TASK GOAL
Give the count of lines in the entries below that contain the string "icon", and only that count.

LISTED ENTRIES
■ ■ ■ ■

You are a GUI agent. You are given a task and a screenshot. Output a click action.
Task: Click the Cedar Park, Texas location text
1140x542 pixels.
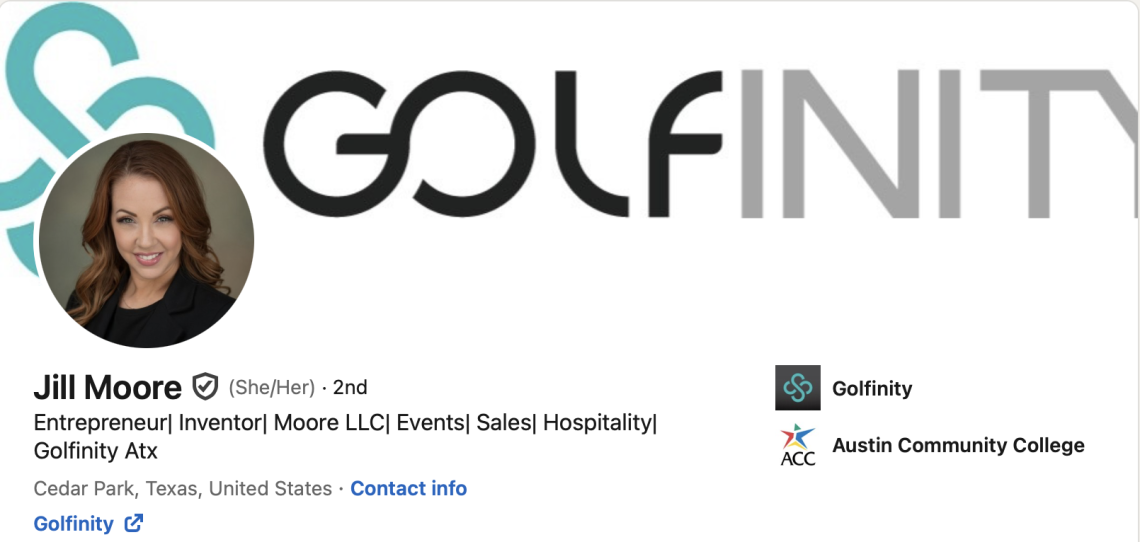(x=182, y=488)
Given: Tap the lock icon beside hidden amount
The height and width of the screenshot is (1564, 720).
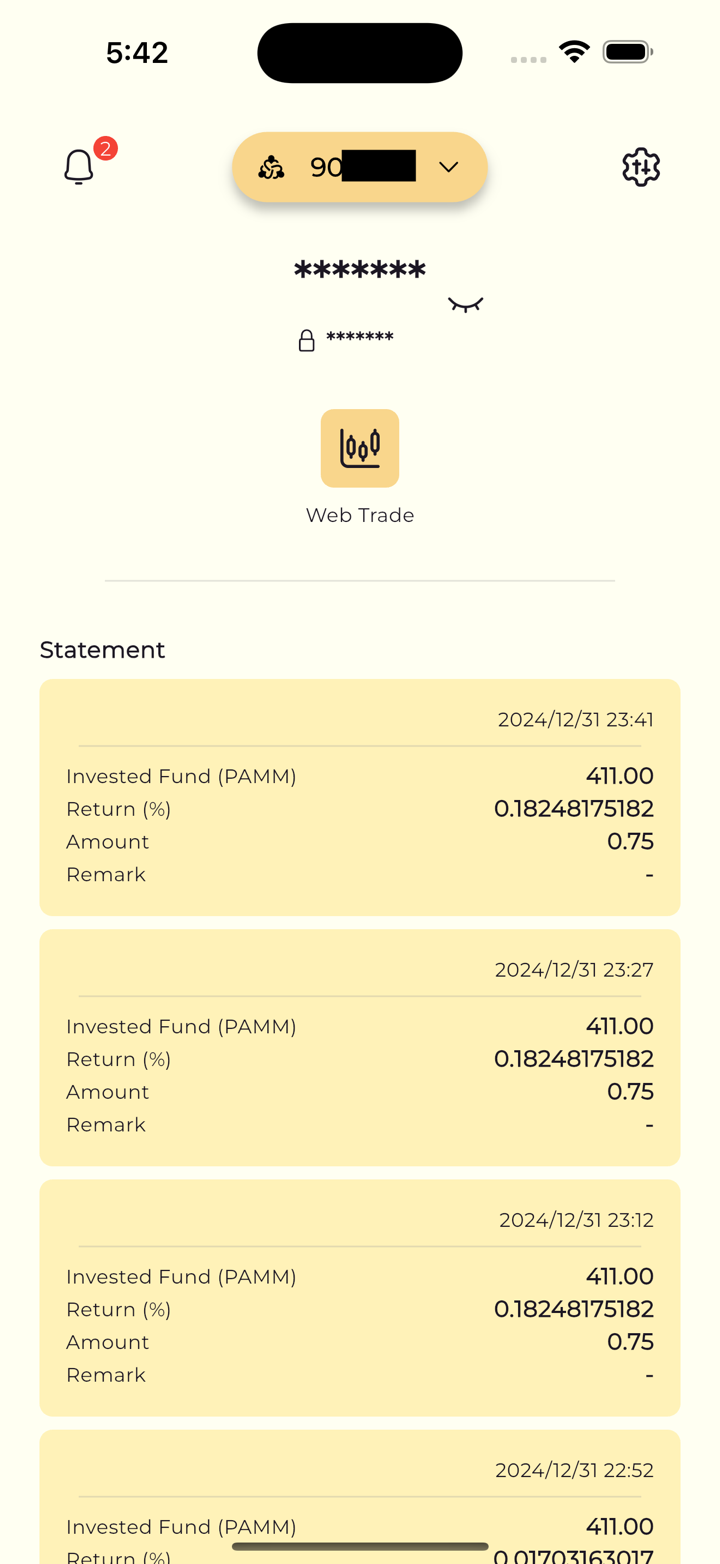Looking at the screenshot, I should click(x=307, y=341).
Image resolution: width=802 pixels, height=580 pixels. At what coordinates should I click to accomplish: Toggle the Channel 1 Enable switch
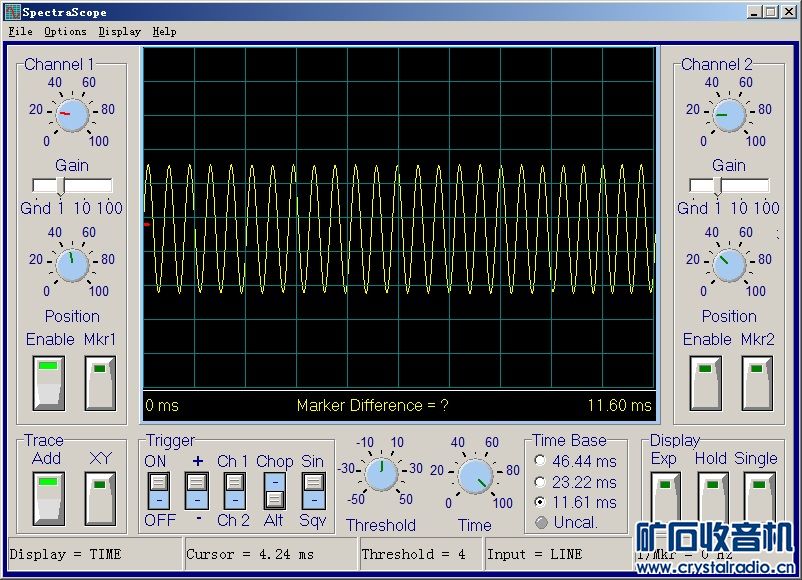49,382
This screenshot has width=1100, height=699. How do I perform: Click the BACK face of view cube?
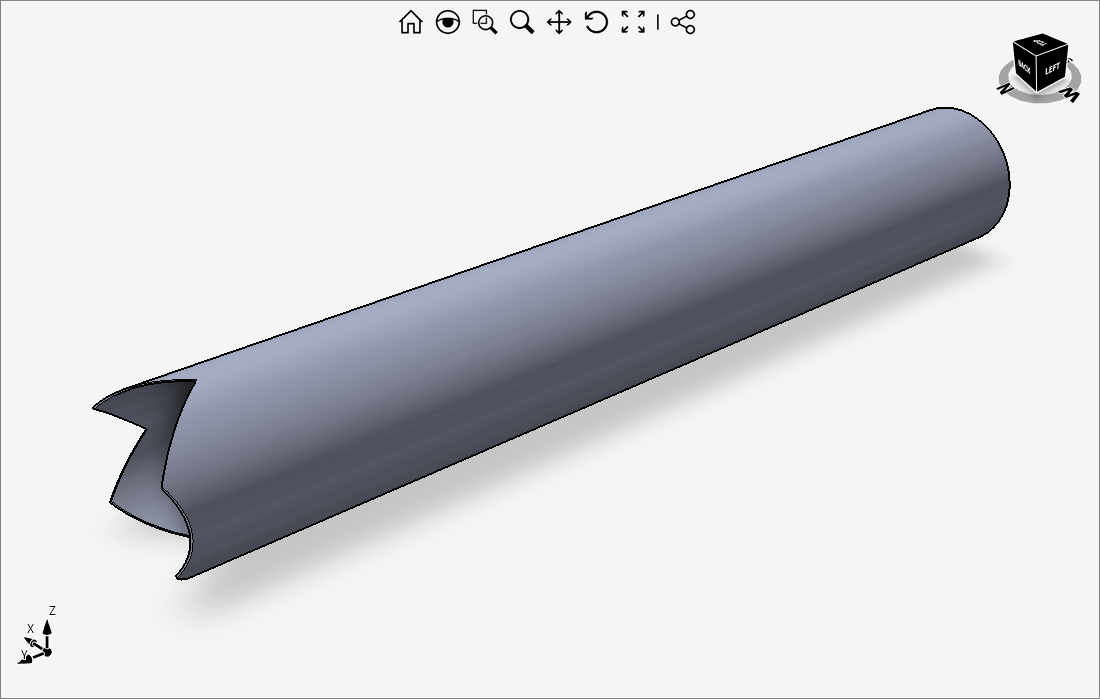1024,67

■ ■ ■ ■

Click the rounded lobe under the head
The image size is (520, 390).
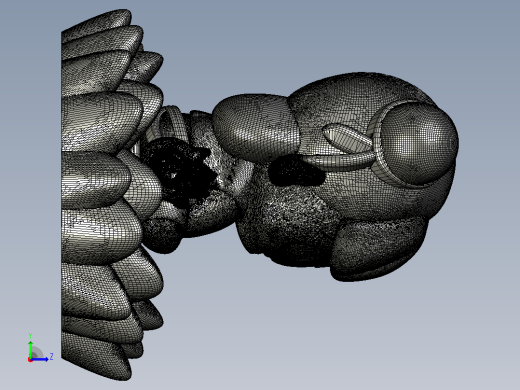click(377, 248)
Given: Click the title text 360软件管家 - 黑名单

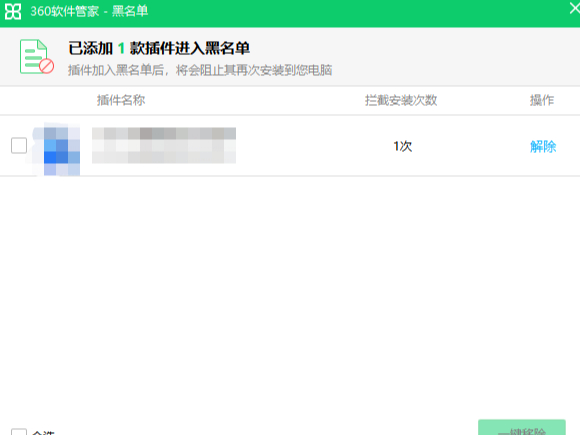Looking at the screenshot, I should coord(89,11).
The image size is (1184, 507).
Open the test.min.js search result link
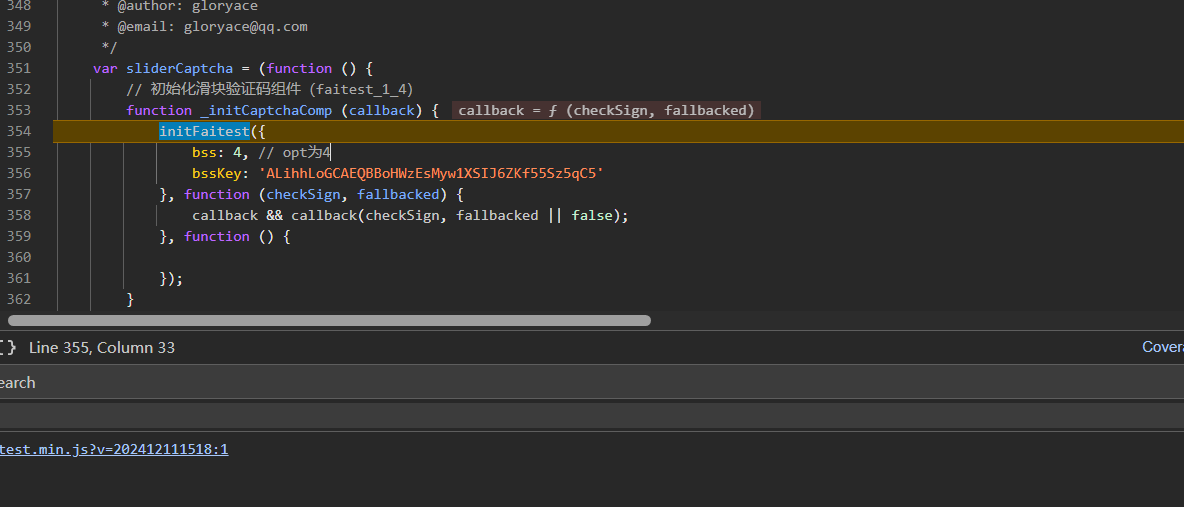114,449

■ ■ ■ ■

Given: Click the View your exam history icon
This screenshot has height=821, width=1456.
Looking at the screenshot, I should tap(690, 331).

■ ■ ■ ■

SOLUTION TO THIS TASK
2